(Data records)
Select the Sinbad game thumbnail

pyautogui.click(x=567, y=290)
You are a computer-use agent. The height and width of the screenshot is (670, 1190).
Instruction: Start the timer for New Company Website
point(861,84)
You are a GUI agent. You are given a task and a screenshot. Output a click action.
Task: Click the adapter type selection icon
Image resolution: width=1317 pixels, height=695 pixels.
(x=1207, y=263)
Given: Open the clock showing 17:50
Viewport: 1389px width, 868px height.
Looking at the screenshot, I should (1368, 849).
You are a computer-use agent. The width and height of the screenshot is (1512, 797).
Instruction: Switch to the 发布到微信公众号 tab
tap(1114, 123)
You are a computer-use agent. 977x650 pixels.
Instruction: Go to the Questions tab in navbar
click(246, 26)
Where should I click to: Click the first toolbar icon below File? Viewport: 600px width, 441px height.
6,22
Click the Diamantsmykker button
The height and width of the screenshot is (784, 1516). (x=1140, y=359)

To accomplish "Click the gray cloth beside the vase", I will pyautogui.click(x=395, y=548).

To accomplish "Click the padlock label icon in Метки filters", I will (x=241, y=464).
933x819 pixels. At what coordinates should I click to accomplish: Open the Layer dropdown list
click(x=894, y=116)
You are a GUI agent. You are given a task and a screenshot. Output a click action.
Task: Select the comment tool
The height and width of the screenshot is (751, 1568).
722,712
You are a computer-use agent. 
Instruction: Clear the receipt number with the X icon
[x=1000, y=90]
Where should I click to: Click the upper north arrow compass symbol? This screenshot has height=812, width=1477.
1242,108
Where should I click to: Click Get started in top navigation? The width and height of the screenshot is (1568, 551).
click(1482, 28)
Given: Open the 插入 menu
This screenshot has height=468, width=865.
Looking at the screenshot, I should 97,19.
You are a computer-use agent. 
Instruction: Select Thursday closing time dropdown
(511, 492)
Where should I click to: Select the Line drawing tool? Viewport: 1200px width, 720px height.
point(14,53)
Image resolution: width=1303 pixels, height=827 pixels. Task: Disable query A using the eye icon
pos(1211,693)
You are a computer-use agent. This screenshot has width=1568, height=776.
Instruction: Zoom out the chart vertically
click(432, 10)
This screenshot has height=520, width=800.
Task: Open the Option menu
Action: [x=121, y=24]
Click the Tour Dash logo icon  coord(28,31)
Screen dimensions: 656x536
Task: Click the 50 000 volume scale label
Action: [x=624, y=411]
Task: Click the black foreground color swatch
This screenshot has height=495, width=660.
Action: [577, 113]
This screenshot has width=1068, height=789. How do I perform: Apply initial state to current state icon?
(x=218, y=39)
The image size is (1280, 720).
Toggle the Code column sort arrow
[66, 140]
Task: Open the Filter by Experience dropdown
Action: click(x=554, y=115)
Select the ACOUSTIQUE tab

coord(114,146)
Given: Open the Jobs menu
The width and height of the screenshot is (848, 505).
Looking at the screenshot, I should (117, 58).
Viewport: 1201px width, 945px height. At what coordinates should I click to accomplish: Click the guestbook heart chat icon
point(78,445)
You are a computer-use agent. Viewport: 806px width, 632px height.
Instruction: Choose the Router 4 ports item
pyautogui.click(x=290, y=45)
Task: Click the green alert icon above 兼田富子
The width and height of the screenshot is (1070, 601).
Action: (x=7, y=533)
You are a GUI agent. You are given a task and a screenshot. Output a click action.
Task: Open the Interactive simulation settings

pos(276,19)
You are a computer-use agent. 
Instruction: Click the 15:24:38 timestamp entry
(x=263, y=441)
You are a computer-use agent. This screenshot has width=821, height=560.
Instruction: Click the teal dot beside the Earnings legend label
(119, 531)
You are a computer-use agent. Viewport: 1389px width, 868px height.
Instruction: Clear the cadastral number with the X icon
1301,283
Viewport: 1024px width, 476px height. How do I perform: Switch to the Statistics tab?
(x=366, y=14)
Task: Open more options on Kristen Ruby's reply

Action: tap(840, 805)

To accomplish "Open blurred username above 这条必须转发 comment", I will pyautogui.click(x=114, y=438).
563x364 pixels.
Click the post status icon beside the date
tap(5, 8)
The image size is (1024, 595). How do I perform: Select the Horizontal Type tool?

■ **Your task**:
Lines from the one containing "Task: Open the Interactive" to the last line above, both included: copy these exactly and write nothing else.

■ **Response area**:
Task: Open the Interactive simulation settings

pos(276,19)
You are a computer-use agent. 
Instruction: Click the 15:24:38 timestamp entry
(x=263, y=441)
You are a computer-use agent. This screenshot has width=821, height=560.
Instruction: Click the teal dot beside the Earnings legend label
(119, 531)
You are a computer-use agent. Viewport: 1389px width, 868px height.
Instruction: Clear the cadastral number with the X icon
1301,283
Viewport: 1024px width, 476px height. How do I perform: Switch to the Statistics tab?
(x=366, y=14)
Task: Open more options on Kristen Ruby's reply

Action: tap(840, 805)

To accomplish "Open blurred username above 这条必须转发 comment", I will pyautogui.click(x=114, y=438).
563x364 pixels.
Click the post status icon beside the date
tap(5, 8)
The image size is (1024, 595). How do I perform: Select the Horizontal Type tool?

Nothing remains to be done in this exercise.